Quite a large bullet required, one with plenty of chewing left in it.
by joshu on 1/11/23, 6:48 PM
Heh, this finds a bunch of copies of a video I made. If you are going to cache them and repost them, you probably need to have a DMCA process.
by kome on 1/11/23, 8:35 AM
you are a genius. also, the Search Engine works so well
by surume on 1/11/23, 11:06 AM
Thank you for building this! It's so much fun. I looked for memes that I saw years ago and found them in seconds. Excellent work!!
by Scaevolus on 1/11/23, 10:45 PM
Looks like you've solved the OCR problem, now to solve the duplication problem and use it as a ranking hint. :-)
by 1wsk on 1/11/23, 8:50 AM
Could you not extract the model and run it on a server?
Its probably not as easy but i know it has been done with NeuralHash
by nisegami on 1/11/23, 11:25 AM
Is this the person on /r/hardwareswap who's been looking for semi-functional, even IMEI banned, iPhones?
by the_arun on 1/11/23, 4:26 PM
Nice hack. But doesn't Google/(any public search engine) image search do this for us already?
by kevmo314 on 1/11/23, 8:54 AM
Could you expose your iPhone cluster as an OCR API? Seems like it would be competitive with the GCP API.
by francis-io on 1/11/23, 10:06 AM
Would be great if the images had a unique name so I could save them without having to rename them.
by mateuszbuda on 1/11/23, 8:21 AM
by 9dev on 1/11/23, 10:24 PM
This is the single bestest thing I have read in a long while. Absolute madness. Pure bliss.
by fuzzygroup on 1/11/23, 8:10 AM
This is utterly fantastic and you are to be commended for your Crazy Mad Scientist genius!
by julianeon on 1/11/23, 2:48 PM
This makes me wonder what other cool things I can do with an old iPhone.
by Tade0 on 1/11/23, 10:13 AM
I wonder how it fares against deep-fried "E" or Opossum memes?
by skizm on 1/11/23, 1:30 PM
Where did the original set of meme images, gifs, and videos come from?

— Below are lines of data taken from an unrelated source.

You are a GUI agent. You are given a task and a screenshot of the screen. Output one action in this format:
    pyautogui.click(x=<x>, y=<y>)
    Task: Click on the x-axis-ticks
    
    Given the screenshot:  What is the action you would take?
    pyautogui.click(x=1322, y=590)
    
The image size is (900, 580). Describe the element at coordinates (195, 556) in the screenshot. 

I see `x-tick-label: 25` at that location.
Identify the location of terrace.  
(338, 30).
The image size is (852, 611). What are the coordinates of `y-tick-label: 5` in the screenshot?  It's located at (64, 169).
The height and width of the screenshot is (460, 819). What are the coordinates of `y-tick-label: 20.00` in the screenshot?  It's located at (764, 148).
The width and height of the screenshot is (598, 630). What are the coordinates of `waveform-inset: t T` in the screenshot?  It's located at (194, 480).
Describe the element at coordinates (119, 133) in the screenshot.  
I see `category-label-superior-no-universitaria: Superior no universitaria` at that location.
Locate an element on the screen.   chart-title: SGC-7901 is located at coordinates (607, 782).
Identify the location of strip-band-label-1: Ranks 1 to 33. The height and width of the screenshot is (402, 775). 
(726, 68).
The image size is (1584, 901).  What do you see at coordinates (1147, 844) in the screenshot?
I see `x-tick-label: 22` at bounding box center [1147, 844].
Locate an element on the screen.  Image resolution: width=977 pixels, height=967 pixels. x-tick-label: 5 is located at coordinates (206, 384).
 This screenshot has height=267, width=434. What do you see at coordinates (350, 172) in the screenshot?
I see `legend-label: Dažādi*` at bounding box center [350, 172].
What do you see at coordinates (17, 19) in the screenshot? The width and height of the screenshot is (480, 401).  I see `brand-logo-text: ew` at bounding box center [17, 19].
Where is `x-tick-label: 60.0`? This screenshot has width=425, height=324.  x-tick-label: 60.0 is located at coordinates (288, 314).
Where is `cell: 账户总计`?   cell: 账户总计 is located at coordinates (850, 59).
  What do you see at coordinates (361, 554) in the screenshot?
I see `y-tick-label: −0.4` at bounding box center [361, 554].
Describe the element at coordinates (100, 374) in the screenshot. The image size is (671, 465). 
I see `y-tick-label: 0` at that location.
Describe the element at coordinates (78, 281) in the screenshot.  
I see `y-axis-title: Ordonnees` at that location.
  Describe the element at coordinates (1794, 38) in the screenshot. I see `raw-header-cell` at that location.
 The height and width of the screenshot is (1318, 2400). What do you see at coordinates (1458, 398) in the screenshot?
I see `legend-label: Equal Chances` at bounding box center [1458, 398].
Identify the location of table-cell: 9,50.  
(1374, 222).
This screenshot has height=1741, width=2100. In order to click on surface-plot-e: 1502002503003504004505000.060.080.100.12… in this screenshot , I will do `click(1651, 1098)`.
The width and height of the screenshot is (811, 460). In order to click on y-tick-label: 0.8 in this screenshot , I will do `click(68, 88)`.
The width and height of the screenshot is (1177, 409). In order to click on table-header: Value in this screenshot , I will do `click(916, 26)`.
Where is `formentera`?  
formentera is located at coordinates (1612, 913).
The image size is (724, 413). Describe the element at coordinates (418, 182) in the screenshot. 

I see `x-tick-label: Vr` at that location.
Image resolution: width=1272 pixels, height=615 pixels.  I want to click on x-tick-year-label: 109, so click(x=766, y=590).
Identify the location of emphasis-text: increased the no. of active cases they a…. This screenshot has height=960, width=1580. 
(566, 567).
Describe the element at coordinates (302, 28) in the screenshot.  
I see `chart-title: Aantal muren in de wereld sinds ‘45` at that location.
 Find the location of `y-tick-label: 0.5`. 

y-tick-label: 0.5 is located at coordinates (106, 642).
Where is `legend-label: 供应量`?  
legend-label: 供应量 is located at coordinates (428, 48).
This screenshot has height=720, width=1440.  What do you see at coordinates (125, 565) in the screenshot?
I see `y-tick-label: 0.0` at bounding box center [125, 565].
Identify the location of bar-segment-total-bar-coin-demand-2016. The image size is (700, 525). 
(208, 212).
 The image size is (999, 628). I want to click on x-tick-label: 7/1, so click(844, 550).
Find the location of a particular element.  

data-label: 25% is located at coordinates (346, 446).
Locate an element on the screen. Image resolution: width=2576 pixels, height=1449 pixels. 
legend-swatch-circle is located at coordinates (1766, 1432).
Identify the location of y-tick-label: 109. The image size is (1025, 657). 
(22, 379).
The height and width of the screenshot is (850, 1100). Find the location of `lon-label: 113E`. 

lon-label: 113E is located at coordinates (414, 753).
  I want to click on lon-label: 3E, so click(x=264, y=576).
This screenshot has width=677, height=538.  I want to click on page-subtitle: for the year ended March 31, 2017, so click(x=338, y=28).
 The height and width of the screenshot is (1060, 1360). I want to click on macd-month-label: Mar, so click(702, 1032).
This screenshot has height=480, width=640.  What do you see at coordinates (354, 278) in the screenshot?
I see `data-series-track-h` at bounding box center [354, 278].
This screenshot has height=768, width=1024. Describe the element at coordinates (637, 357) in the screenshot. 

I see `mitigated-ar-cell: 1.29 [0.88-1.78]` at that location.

by coayer on 1/11/23, 1:38 PM
I love the iPhone cluster so much!
by danbruder on 1/11/23, 6:30 PM
this is very clever. I wonder what other use cases could leverage this approach
by ariehkovler on 1/11/23, 7:27 PM
This is mad and I love it.
by geek_at on 1/11/23, 10:20 AM
really amazing! I love the solution and the project in general
by transitivebs on 1/11/23, 7:19 AM
My #1 recommendation for anyone thinking about the convoluted OCR solution: use a cheap OCR API and save yourself months of time / hassle / upkeep. Google's OCR API is a good place to start, but AWS has one too and dozens of others out there.